Cooks completes Chinese Esquires coffee deal
Cooks Global Foods has bought back the coffee chain's master franchise in China.
Cooks Global Foods has bought back the coffee chain's master franchise in China.
Cooks Global Foods [NZX: CGF], which owns most of the global rights to Esquires Coffee House, has successfully completed the purchase of the coffee chain’s master franchise in China.
Auckland-based Cooks signed an agreement in September to buy back the business from Beijing Esquires Management Co (Esquires China), and announced to the NZX this morning the deal has gone through.
The deal puts Cooks as one of the largest kiwi employers in China with about 180 employees, after Fonterra, the NZ Government, Fletcher Building and Nuplex Industries.

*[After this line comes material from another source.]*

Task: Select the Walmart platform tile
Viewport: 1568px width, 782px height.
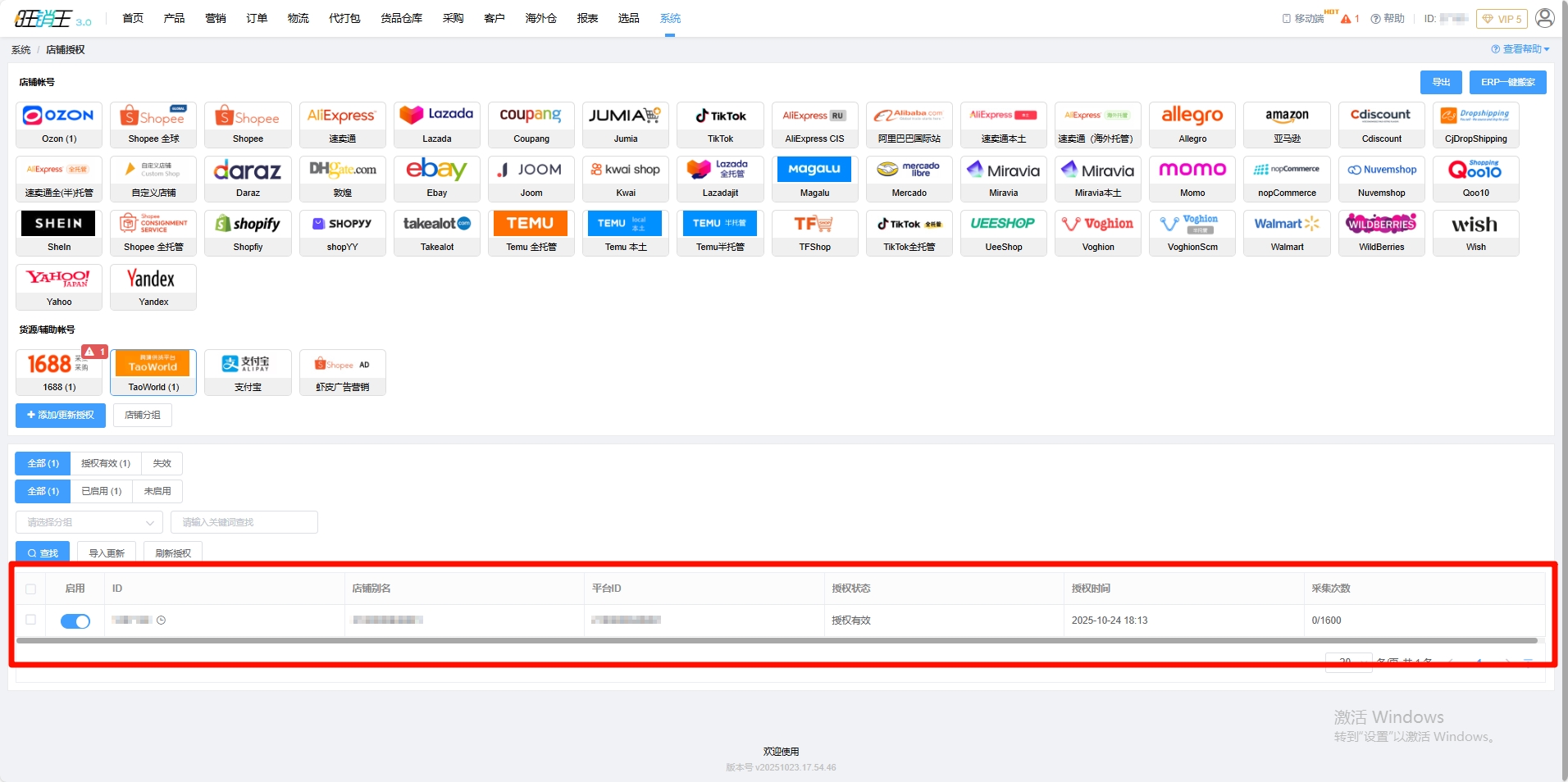Action: [1287, 233]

There are currently 21 stores running within the Chinese franchise but Cooks aims to have more than 200 stores operating there by 2020.
Cooks used to own the rights to the China master franchise but sold them in 2009 to a large investment company – Yunnan Metropolitan Construction Investment (YMCI) – in the country's south.

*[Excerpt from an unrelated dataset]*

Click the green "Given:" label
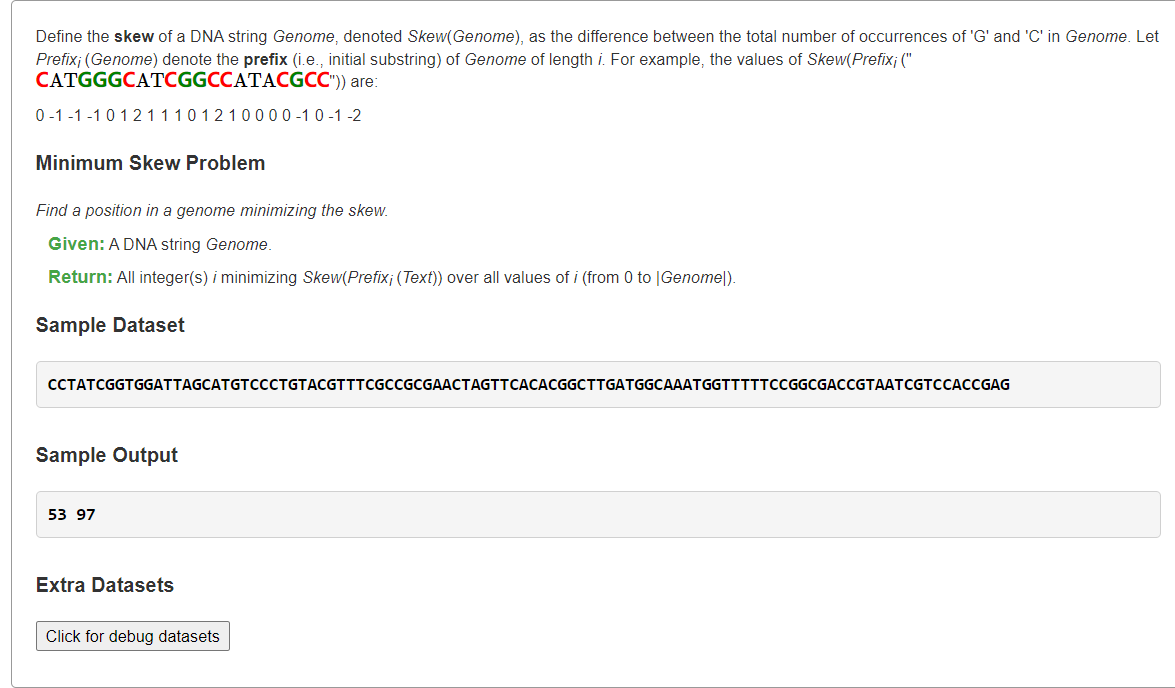Viewport: 1175px width, 688px height. [x=76, y=244]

Shanghai stock exchange listed YMCI is part-owned by the Yunnan provincial government and owned 83% of Esquires China through its subsidiary Beijing Yunnan Building Hotel Co.
Cooks has now bought back that share, as well as shares owned by Kashgar Xinkun Chuangye Investment Co and Shuxin (Ellen) Zhang, for about $7.56 million. This includes the repayment of shareholder loans to Esquires China, a statement to the NZX says.

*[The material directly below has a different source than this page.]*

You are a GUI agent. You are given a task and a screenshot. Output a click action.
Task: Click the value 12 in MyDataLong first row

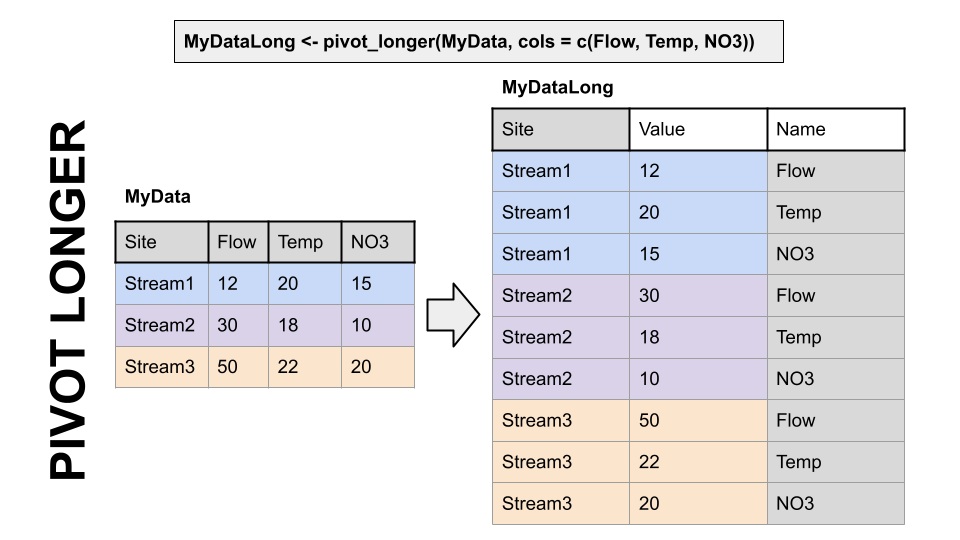click(x=650, y=171)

In turn, Beijing Yunnan Building Hotel Co has become second-largest shareholders in Cooks Global Foods, subscribing for 65 million shares at $0.128 a share – an investment of $8.32 million. This allows it to access Esquires’ global intellectual property.
“The vendors remain keen to be part of the growth of the Esquires brand and the coffee industry itself in China and internationally through the shareholding in the Esquires global business that they now have through their Cooks shareholding,” Cooks chairman Keith Jackson said in a statement to the NZX.
“We were able to come to an agreement to buy back the master franchise business for China and the vendors took a shareholding in Cooks. Effectively, that provides Cooks with a more direct interest in China, the world’s fastest-growing coffee market.”
The Chinese business will be run by Ellen Zhang, a former Esquires franchisee at the Auckland Quay St café.
Esquires overseas stores have a different focus from the New Zealand franchise (which is not owned by Cooks) and aim to have an independent look that resonates with the community it is in, rather the overt branding of Starbucks or other chains, Mr Jackson recently told NBR ONLINE.
“The Chinese are absolutely interested in fair trade and organic. A lot of the same drivers in Western society are also happening in China, as people get more disposable income. The timing’s great for us, actually.”
Cooks has the intellectual property rights to Esquires in Ireland, England, the Middle East, Canada and China.
The company is planning to launch on the new NXT market once it is up and running.